INPUT DATA
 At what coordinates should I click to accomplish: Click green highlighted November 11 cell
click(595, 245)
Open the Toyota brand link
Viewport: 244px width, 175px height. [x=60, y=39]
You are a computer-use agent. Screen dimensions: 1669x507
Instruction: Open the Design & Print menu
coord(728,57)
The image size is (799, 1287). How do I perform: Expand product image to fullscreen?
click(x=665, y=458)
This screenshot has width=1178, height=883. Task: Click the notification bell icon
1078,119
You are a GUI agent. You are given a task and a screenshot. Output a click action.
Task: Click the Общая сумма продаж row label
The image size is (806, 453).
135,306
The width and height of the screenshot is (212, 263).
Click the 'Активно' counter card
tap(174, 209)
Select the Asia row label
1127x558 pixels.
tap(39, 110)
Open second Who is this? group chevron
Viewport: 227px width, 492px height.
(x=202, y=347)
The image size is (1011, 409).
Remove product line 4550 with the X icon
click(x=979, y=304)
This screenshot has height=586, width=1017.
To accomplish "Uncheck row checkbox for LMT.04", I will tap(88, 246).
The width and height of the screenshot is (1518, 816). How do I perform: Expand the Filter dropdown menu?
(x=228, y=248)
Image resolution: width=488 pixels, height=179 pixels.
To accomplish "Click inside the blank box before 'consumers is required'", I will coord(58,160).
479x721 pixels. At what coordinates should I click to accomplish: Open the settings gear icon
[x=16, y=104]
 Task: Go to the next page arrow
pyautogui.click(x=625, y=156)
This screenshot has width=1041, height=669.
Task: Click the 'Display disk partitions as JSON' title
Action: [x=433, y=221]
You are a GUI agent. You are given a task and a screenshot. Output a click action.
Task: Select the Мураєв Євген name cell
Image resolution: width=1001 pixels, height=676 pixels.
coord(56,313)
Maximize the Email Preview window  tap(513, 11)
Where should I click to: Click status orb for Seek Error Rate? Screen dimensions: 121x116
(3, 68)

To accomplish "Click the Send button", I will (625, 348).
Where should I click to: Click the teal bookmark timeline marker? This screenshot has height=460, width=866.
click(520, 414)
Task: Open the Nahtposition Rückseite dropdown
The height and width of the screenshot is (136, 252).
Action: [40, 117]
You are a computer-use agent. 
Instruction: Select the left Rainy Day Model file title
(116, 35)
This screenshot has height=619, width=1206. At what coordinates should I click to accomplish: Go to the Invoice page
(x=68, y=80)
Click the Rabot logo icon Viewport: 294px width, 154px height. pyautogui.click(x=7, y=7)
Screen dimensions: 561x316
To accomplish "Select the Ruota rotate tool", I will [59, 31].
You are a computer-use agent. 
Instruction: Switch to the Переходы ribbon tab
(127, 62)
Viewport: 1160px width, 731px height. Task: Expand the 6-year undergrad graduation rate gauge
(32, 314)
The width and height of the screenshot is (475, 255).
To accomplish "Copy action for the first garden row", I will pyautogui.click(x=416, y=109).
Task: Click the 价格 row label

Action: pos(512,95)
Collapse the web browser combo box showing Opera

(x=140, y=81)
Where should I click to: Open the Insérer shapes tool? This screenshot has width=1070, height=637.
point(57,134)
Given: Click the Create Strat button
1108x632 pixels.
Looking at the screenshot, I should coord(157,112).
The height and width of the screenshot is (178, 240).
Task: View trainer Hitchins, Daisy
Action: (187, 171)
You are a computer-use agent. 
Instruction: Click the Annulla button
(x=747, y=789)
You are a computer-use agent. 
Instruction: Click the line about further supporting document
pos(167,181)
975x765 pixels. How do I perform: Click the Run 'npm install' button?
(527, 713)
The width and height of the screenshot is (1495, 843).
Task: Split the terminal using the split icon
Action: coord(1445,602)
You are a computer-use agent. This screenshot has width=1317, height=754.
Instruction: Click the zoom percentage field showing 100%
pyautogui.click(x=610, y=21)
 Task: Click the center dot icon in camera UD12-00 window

TASK REQUIREMENTS
Retype each line of the listing exactly as it was given above.

EXPECTED OUTPUT
 At what coordinates should I click to accomplish: Click green highlighted November 11 cell
click(595, 245)
Open the Toyota brand link
Viewport: 244px width, 175px height. [x=60, y=39]
You are a computer-use agent. Screen dimensions: 1669x507
Instruction: Open the Design & Print menu
coord(728,57)
The image size is (799, 1287). How do I perform: Expand product image to fullscreen?
click(x=665, y=458)
This screenshot has width=1178, height=883. Task: Click the notification bell icon
1078,119
You are a GUI agent. You are given a task and a screenshot. Output a click action.
Task: Click the Общая сумма продаж row label
The image size is (806, 453).
135,306
The width and height of the screenshot is (212, 263).
Click the 'Активно' counter card
tap(174, 209)
Select the Asia row label
1127x558 pixels.
tap(39, 110)
Open second Who is this? group chevron
Viewport: 227px width, 492px height.
(x=202, y=347)
The image size is (1011, 409).
Remove product line 4550 with the X icon
click(x=979, y=304)
This screenshot has height=586, width=1017.
To accomplish "Uncheck row checkbox for LMT.04", I will tap(88, 246).
The width and height of the screenshot is (1518, 816). How do I perform: Expand the Filter dropdown menu?
(x=228, y=248)
Image resolution: width=488 pixels, height=179 pixels.
To accomplish "Click inside the blank box before 'consumers is required'", I will coord(58,160).
479x721 pixels. At what coordinates should I click to accomplish: Open the settings gear icon
[x=16, y=104]
 Task: Go to the next page arrow
pyautogui.click(x=625, y=156)
This screenshot has width=1041, height=669.
Task: Click the 'Display disk partitions as JSON' title
Action: [x=433, y=221]
You are a GUI agent. You are given a task and a screenshot. Output a click action.
Task: Select the Мураєв Євген name cell
Image resolution: width=1001 pixels, height=676 pixels.
coord(56,313)
Maximize the Email Preview window  tap(513, 11)
Where should I click to: Click status orb for Seek Error Rate? Screen dimensions: 121x116
(3, 68)

To accomplish "Click the Send button", I will (625, 348).
Where should I click to: Click the teal bookmark timeline marker? This screenshot has height=460, width=866.
click(520, 414)
Task: Open the Nahtposition Rückseite dropdown
The height and width of the screenshot is (136, 252).
Action: [40, 117]
You are a computer-use agent. 
Instruction: Select the left Rainy Day Model file title
(116, 35)
This screenshot has height=619, width=1206. At what coordinates should I click to accomplish: Go to the Invoice page
(x=68, y=80)
Click the Rabot logo icon Viewport: 294px width, 154px height. pyautogui.click(x=7, y=7)
Screen dimensions: 561x316
To accomplish "Select the Ruota rotate tool", I will [59, 31].
You are a computer-use agent. 
Instruction: Switch to the Переходы ribbon tab
(127, 62)
Viewport: 1160px width, 731px height. Task: Expand the 6-year undergrad graduation rate gauge
(32, 314)
The width and height of the screenshot is (475, 255).
To accomplish "Copy action for the first garden row", I will pyautogui.click(x=416, y=109).
Task: Click the 价格 row label

Action: pos(512,95)
Collapse the web browser combo box showing Opera

(x=140, y=81)
Where should I click to: Open the Insérer shapes tool? This screenshot has width=1070, height=637.
point(57,134)
Given: Click the Create Strat button
1108x632 pixels.
Looking at the screenshot, I should coord(157,112).
The height and width of the screenshot is (178, 240).
Task: View trainer Hitchins, Daisy
Action: (187, 171)
You are a computer-use agent. 
Instruction: Click the Annulla button
(x=747, y=789)
You are a computer-use agent. 
Instruction: Click the line about further supporting document
pos(167,181)
975x765 pixels. How do I perform: Click the Run 'npm install' button?
(527, 713)
The width and height of the screenshot is (1495, 843).
Task: Split the terminal using the split icon
Action: coord(1445,602)
You are a computer-use agent. This screenshot has width=1317, height=754.
Instruction: Click the zoom percentage field showing 100%
pyautogui.click(x=610, y=21)
 Task: Click the center dot icon in camera UD12-00 window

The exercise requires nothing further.